How much of it is reliable?
Sure about that?
I started out, like we all did, knowing jack squat about SEO.
I was a web designer (and a pretty bad one) when my boss at the time swiveled in his chair one day and asked me, "what do you know about SEO?"
"Would you like to learn? Clients keep asking about it."
So off I went looking for help.
At the time, SEOmoz was really hitting their stride. The community was welcoming (and still somewhat small), the blog posts were really getting good and Rand & Matt were just starting to release nifty tools like Page Strength (now replaced by Trifecta). So that was where I hung out. I learned a lot, and I'll always remember the people who helped me through that larval stage.
"We earn as we learn"
I'd be lying if I said that we served the first 5-10 clients with stellar results. Not that we were flat-out ripping people off – we simply didn't know what we didn't know. We worked hard, but we spun a lot of wheels. And no, the ROI was not there.

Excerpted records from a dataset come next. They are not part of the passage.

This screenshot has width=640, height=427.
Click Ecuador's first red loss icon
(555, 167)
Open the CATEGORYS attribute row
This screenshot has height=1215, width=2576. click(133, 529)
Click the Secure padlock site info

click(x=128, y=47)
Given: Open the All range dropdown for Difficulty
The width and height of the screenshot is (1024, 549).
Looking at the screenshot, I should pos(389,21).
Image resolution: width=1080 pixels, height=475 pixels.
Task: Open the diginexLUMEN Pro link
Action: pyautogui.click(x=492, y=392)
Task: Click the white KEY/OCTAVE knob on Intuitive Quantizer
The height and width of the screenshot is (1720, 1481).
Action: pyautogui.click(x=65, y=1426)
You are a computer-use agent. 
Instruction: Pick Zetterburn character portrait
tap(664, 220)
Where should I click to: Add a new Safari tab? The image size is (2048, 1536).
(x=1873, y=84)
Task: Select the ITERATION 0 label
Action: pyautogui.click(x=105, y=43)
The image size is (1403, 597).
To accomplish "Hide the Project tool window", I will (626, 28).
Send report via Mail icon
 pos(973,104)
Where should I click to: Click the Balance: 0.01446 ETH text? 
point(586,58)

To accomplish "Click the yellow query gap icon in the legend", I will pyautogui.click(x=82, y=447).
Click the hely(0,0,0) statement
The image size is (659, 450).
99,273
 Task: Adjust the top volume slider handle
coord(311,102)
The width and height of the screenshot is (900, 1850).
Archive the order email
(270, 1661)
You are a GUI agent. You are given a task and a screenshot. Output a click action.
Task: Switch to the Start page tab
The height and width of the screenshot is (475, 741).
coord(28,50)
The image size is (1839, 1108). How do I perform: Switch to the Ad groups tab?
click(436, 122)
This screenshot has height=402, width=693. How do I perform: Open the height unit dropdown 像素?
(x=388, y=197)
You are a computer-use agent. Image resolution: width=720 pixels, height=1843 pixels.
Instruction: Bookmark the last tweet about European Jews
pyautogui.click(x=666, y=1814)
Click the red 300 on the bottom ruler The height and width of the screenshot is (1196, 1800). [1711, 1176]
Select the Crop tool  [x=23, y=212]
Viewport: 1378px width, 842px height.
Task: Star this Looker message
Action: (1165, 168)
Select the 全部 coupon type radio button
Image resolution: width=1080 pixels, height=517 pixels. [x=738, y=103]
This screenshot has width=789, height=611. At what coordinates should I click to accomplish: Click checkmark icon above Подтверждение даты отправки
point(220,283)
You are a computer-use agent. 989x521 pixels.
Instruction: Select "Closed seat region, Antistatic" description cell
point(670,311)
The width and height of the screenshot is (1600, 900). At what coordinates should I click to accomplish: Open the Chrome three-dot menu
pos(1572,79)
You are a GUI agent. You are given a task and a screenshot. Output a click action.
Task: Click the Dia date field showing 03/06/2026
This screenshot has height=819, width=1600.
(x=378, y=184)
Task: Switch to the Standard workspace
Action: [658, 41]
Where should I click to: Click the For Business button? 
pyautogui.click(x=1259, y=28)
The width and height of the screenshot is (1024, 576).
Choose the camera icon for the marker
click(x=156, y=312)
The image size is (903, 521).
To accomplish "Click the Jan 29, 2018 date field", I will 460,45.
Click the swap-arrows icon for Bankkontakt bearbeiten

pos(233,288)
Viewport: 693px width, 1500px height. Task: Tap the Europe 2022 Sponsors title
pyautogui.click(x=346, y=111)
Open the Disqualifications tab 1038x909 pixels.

We created a lot of "doorway pages" (whatever you want to call them) that targeted ultra-specific keywords, packed them with lots of juicy SEO copy that no human being could suffer through and interlinked them to the teeth.
We grabbed some rankings this way, but not the sort that brought in great traffic. Traffic went up for most of our clients (gradually), but the new pages we created had had the crap SEO'd out of them and were unusable. We provided ranking reports anyway because they looked good. "Look, 20 new page 1 rankings!"
And we had the nerve to publish our advice
To give the company an authoritative brand and to attract new clients, I was tasked with the job of writing articles on SEO and publishing them wherever possible.
Confession: most of what I wrote was recycled crap I read on other blogs.
Because the thing about SEO is there's no real fact checking. Empirical data is tough to come by and is outdated quicker than the latest iPhone.
One morning an article I wrote was picked up and published by an email newsletter whose name escapes me – suffice it to say it was published for webmasters and boasted 50k+ subscribers.
The article amounted to nothing more than a recycled list of tips stylized with a twist. Not a drip of the "knowledge" came from me.
I'd been sly enough to include an offer at the close of the article for a free SEO audit. We even dressed it up to look like there was some proprietary analysis going on behind-the-scenes (instead of a guy with a month of SEO experience poking around).
The phone rang off the hook that day. We picked up 3-4 new clients.
I once wrote an article arguing that web standards compliance was an important SEO factor. I had zero basis for this, but I wrote it cleverly-enough that it sounded somewhat legit. The article was referenced by a major SEO blog and was spread in a handful of other places.
I was wrong. Flat out. No two ways about it. I had no idea what I was talking about. I'd been learning about SEO for two weeks. I was the last person to be handing out advice on the subject.
If that doesn't justify to you the old adage about believing everything you read, nothing will.
Who's responsible for the truth?
You are. You, the writer, the publisher, the marketer, are responsible for ensuring that the information you're spreading is, to the best of your knowledge, sound.
When you publish your advice you're including the implicit message, "I know what I'm talking about." And the venues who publish you are putting their own authority behind your words.
Luckily in SEO there's nobody who's coming to throw a bag over your head and drag you to a secret Panamanian prison for embellishing a little.
There's no coersion here. You write, and publish, what you want. Go too far and you might be ridiculed, but that never killed anybody.
The question is: does authenticity mean something to you?